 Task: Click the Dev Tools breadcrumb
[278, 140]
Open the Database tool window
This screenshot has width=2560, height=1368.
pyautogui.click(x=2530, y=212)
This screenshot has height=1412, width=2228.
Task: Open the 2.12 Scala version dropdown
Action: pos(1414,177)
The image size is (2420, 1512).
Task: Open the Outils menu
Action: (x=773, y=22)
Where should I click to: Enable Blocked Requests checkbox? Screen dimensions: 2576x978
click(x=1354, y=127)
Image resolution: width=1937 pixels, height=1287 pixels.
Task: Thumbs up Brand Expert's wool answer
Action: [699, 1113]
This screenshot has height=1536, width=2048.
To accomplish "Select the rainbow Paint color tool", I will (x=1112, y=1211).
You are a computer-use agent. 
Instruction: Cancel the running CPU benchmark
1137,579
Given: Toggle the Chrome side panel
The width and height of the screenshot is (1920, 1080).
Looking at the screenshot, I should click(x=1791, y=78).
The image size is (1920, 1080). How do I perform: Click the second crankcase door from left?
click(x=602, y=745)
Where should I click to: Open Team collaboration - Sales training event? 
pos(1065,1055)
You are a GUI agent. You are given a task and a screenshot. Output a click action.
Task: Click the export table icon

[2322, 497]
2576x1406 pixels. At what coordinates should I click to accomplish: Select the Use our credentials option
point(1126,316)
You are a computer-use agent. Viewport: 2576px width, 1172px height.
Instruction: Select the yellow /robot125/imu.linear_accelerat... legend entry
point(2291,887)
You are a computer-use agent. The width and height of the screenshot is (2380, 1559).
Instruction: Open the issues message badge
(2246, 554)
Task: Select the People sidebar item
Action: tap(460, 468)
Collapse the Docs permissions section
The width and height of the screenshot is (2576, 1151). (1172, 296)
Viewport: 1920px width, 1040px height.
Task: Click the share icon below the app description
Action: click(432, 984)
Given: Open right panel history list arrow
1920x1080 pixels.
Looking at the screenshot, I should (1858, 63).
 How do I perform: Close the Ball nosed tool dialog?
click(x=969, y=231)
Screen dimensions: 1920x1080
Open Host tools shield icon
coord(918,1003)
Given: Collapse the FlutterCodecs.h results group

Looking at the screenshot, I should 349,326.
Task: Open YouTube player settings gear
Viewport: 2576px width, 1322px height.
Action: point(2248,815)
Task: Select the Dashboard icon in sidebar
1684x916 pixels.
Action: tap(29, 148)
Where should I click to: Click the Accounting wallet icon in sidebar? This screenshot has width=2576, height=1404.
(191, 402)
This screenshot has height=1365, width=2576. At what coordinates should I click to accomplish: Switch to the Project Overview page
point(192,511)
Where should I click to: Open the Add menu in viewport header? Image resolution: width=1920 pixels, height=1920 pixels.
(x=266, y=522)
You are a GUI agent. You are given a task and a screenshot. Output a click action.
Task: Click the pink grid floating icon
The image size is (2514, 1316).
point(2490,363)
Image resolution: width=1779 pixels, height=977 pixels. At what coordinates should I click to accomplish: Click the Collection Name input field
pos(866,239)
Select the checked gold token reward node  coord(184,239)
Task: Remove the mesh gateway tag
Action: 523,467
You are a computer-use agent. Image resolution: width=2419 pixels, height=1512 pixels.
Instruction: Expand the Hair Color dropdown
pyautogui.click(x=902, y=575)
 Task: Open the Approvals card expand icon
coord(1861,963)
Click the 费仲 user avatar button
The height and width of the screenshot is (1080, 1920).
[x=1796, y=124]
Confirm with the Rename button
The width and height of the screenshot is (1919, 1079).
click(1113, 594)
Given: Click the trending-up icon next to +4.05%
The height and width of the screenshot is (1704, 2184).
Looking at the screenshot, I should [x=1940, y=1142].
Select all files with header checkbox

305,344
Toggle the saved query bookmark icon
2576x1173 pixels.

::::

The records must be given again in full, exactly as shown.

» Response for this exercise:
 Task: Click the Dev Tools breadcrumb
[278, 140]
Open the Database tool window
This screenshot has width=2560, height=1368.
pyautogui.click(x=2530, y=212)
This screenshot has height=1412, width=2228.
Task: Open the 2.12 Scala version dropdown
Action: pos(1414,177)
The image size is (2420, 1512).
Task: Open the Outils menu
Action: (x=773, y=22)
Where should I click to: Enable Blocked Requests checkbox? Screen dimensions: 2576x978
click(x=1354, y=127)
Image resolution: width=1937 pixels, height=1287 pixels.
Task: Thumbs up Brand Expert's wool answer
Action: [699, 1113]
This screenshot has height=1536, width=2048.
To accomplish "Select the rainbow Paint color tool", I will (x=1112, y=1211).
You are a computer-use agent. 
Instruction: Cancel the running CPU benchmark
1137,579
Given: Toggle the Chrome side panel
The width and height of the screenshot is (1920, 1080).
Looking at the screenshot, I should click(x=1791, y=78).
The image size is (1920, 1080). How do I perform: Click the second crankcase door from left?
click(x=602, y=745)
Where should I click to: Open Team collaboration - Sales training event? 
pos(1065,1055)
You are a GUI agent. You are given a task and a screenshot. Output a click action.
Task: Click the export table icon

[2322, 497]
2576x1406 pixels. At what coordinates should I click to accomplish: Select the Use our credentials option
point(1126,316)
You are a computer-use agent. Viewport: 2576px width, 1172px height.
Instruction: Select the yellow /robot125/imu.linear_accelerat... legend entry
point(2291,887)
You are a computer-use agent. The width and height of the screenshot is (2380, 1559).
Instruction: Open the issues message badge
(2246, 554)
Task: Select the People sidebar item
Action: tap(460, 468)
Collapse the Docs permissions section
The width and height of the screenshot is (2576, 1151). (1172, 296)
Viewport: 1920px width, 1040px height.
Task: Click the share icon below the app description
Action: click(432, 984)
Given: Open right panel history list arrow
1920x1080 pixels.
Looking at the screenshot, I should (1858, 63).
 How do I perform: Close the Ball nosed tool dialog?
click(x=969, y=231)
Screen dimensions: 1920x1080
Open Host tools shield icon
coord(918,1003)
Given: Collapse the FlutterCodecs.h results group

Looking at the screenshot, I should 349,326.
Task: Open YouTube player settings gear
Viewport: 2576px width, 1322px height.
Action: point(2248,815)
Task: Select the Dashboard icon in sidebar
1684x916 pixels.
Action: tap(29, 148)
Where should I click to: Click the Accounting wallet icon in sidebar? This screenshot has width=2576, height=1404.
(191, 402)
This screenshot has height=1365, width=2576. At what coordinates should I click to accomplish: Switch to the Project Overview page
point(192,511)
Where should I click to: Open the Add menu in viewport header? Image resolution: width=1920 pixels, height=1920 pixels.
(x=266, y=522)
You are a GUI agent. You are given a task and a screenshot. Output a click action.
Task: Click the pink grid floating icon
The image size is (2514, 1316).
point(2490,363)
Image resolution: width=1779 pixels, height=977 pixels. At what coordinates should I click to accomplish: Click the Collection Name input field
pos(866,239)
Select the checked gold token reward node  coord(184,239)
Task: Remove the mesh gateway tag
Action: 523,467
You are a computer-use agent. Image resolution: width=2419 pixels, height=1512 pixels.
Instruction: Expand the Hair Color dropdown
pyautogui.click(x=902, y=575)
 Task: Open the Approvals card expand icon
coord(1861,963)
Click the 费仲 user avatar button
The height and width of the screenshot is (1080, 1920).
[x=1796, y=124]
Confirm with the Rename button
The width and height of the screenshot is (1919, 1079).
click(1113, 594)
Given: Click the trending-up icon next to +4.05%
The height and width of the screenshot is (1704, 2184).
Looking at the screenshot, I should [x=1940, y=1142].
Select all files with header checkbox

305,344
Toggle the saved query bookmark icon
2576x1173 pixels.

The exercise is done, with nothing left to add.